Which is the way that I can reclaim memory back from my Perl script and/or to prevent perl from memory management pooling?
The most effective method is to have plenty of virtual memory, so that memory that perl has allocated but is not frequently using just gets paged out.
Other than that, it is extremely difficult to keep perl from just allocating more memory over time...not because it is leaked, but because perl really likes to keep things allocated in case they are used again. A small codebase with fairly consistent string sizes will top out after a bit, but that is an exceptional case.
Under apache, the historic technique has been to kill off a process when it reaches a certain size, or after a certain number of requests. This doesn't work so well with threaded MPMs...
As answered on a parallel question : In general, you cannot expect perl to release memory to the OS before the script is finished/terminated. Upon termination all the memory allocated is given back to the OS, but that's an OS feature and isn't Perl-specific.
So you have a limited number of options if you have a long-running script :
- You delegate memory-intensive parts to child processes. This way the memory will be freed when each part is finished. The price to pay is IPC communications.

# # # #

_TASKS TO COMPLETE_
1 > Under Apache, what has been the historic technique for dealing with Perl's memory growth, according to the thread on Perl memory?
2 > Reproduce the records word for word, beginning at the line that contains "This screenshot has width=960, height=720." and continuing through the end of the records, with both ends included. Leave the pictures out.
The thread on Perl memory and the records that come after it are unrelated material.

_DATASET_
# # # #

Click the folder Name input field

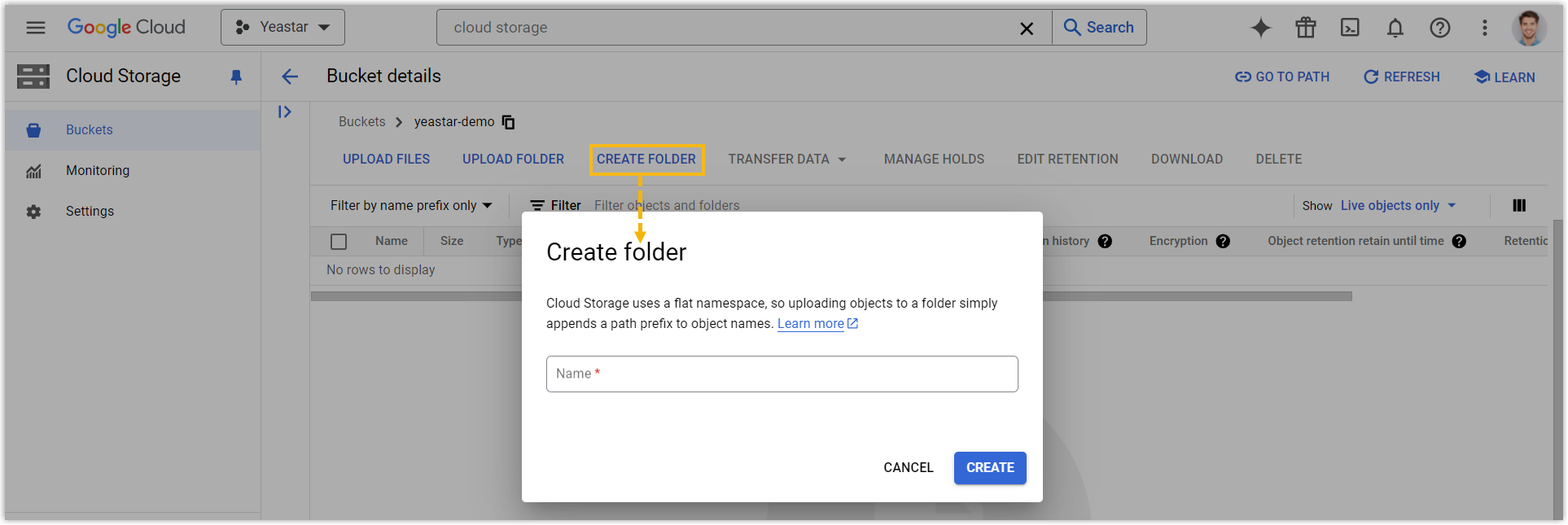(x=782, y=374)
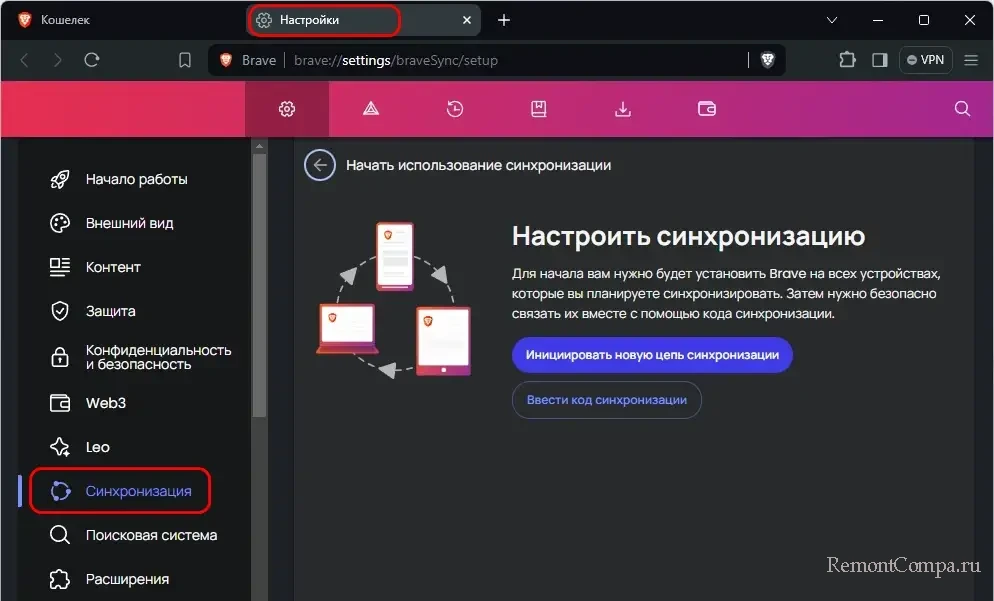Image resolution: width=994 pixels, height=601 pixels.
Task: Open the Brave hamburger main menu
Action: (x=971, y=60)
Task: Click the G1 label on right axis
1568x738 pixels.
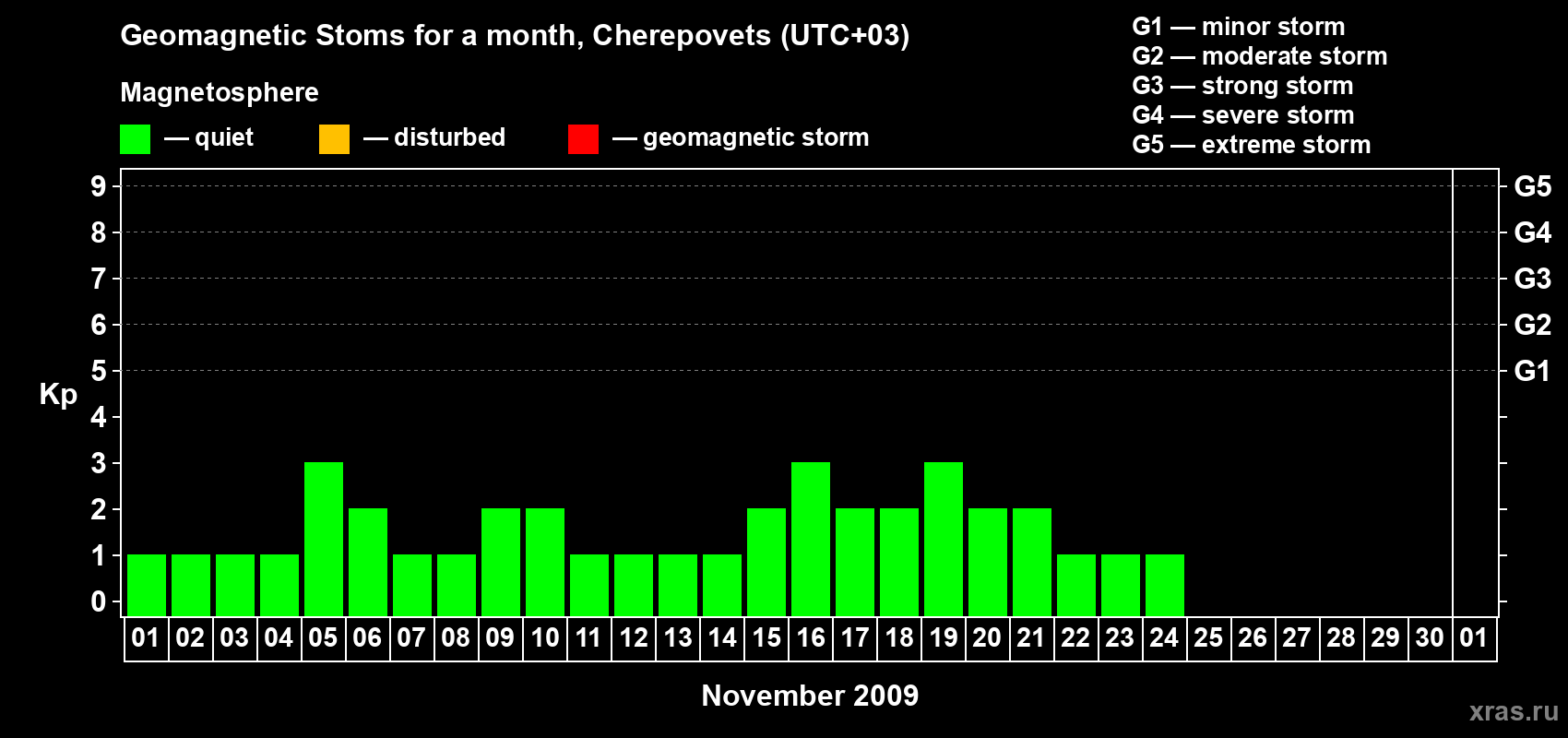Action: (x=1533, y=371)
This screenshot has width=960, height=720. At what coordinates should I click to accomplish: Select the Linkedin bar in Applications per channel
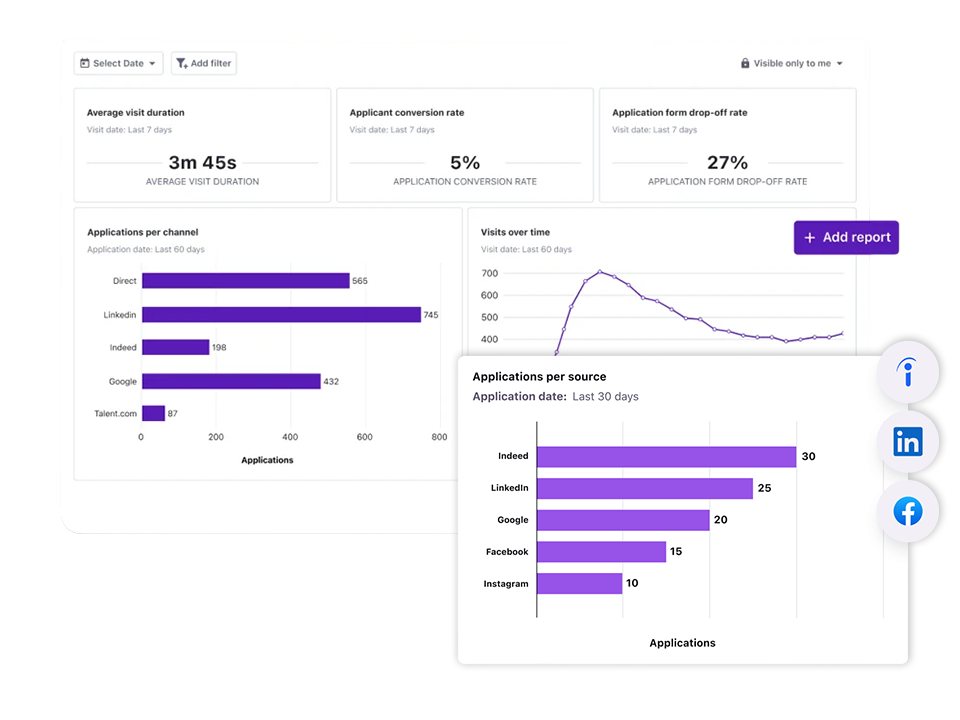[281, 315]
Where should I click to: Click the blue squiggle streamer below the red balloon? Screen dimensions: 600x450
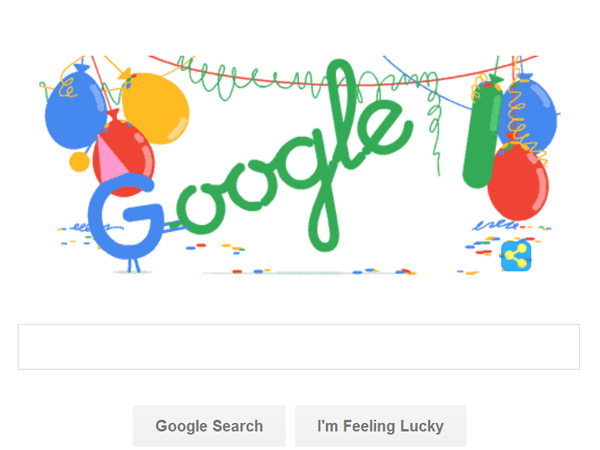coord(496,225)
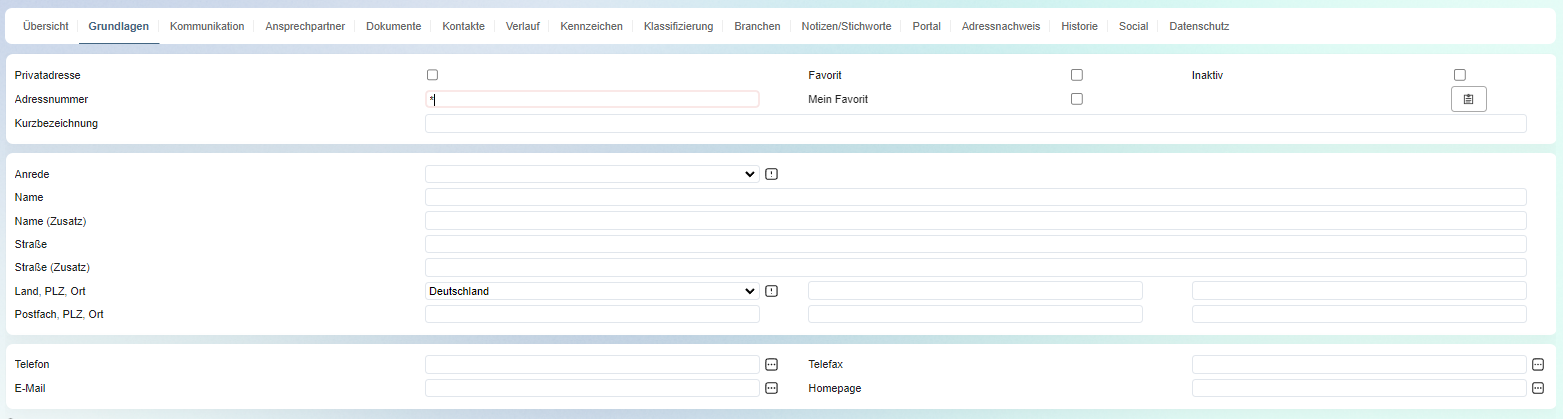Focus the Kurzbezeichnung text field
This screenshot has height=419, width=1563.
click(975, 124)
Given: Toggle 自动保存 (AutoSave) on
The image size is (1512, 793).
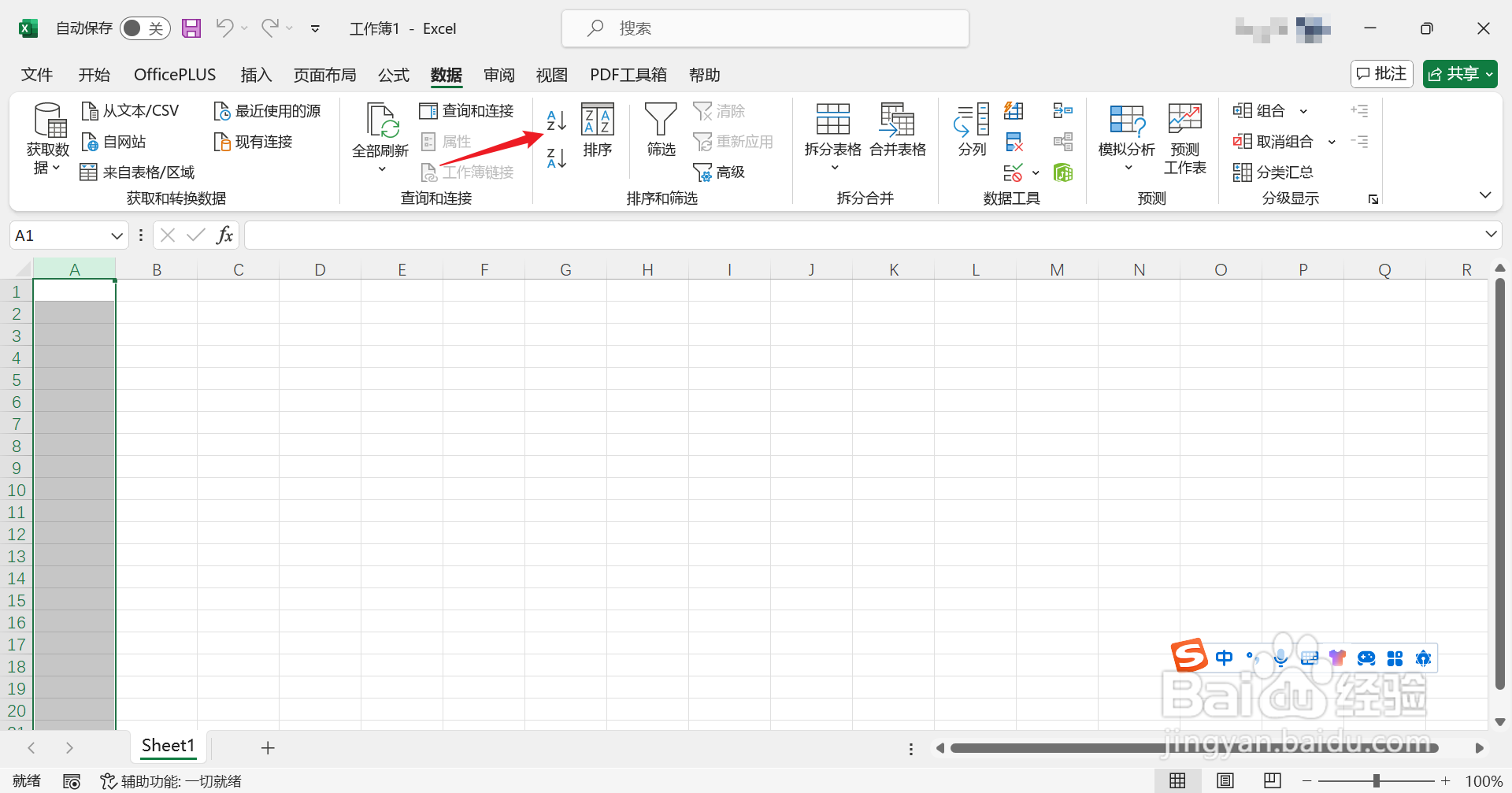Looking at the screenshot, I should 146,28.
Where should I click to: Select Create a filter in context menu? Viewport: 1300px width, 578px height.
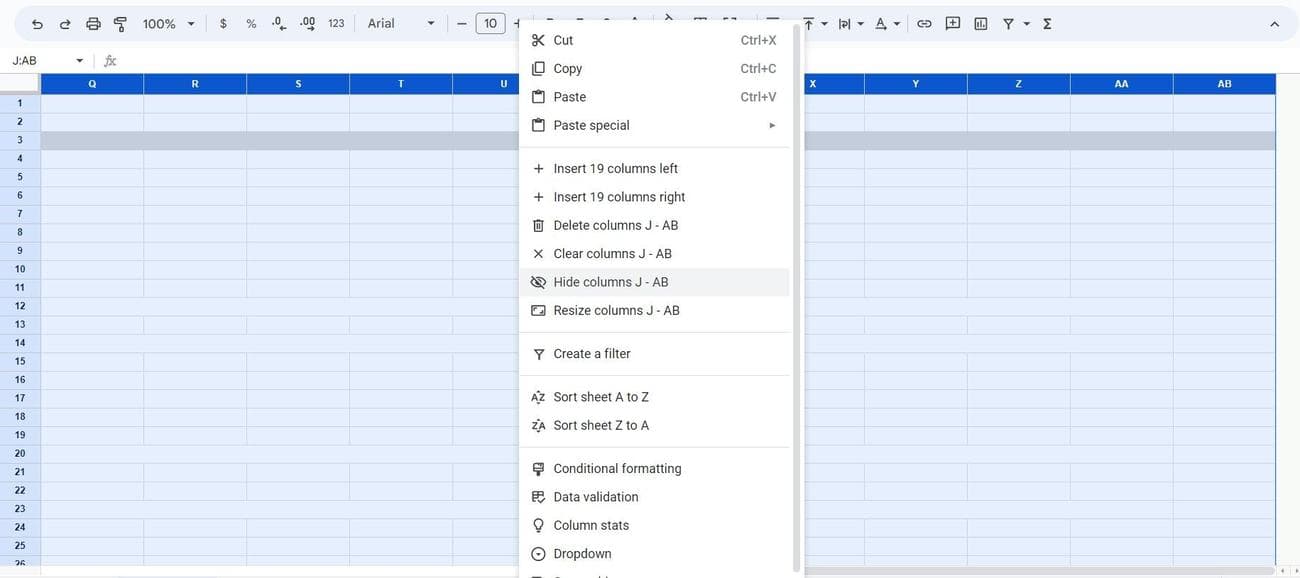pyautogui.click(x=591, y=354)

# # # #

_FINAL RESULTS_
1 > Killing off a process when it reaches a certain size or after a certain number of requests.

2 >
This screenshot has width=960, height=720. At what coordinates should I click to accomplish: Select the Linkedin bar in Applications per channel
[281, 315]
Where should I click to: Click the blue squiggle streamer below the red balloon? Screen dimensions: 600x450
coord(496,225)
Focus the Kurzbezeichnung text field
This screenshot has height=419, width=1563.
click(975, 124)
Given: Toggle 自动保存 (AutoSave) on
The image size is (1512, 793).
Looking at the screenshot, I should 146,28.
Where should I click to: Select Create a filter in context menu? Viewport: 1300px width, 578px height.
pyautogui.click(x=591, y=354)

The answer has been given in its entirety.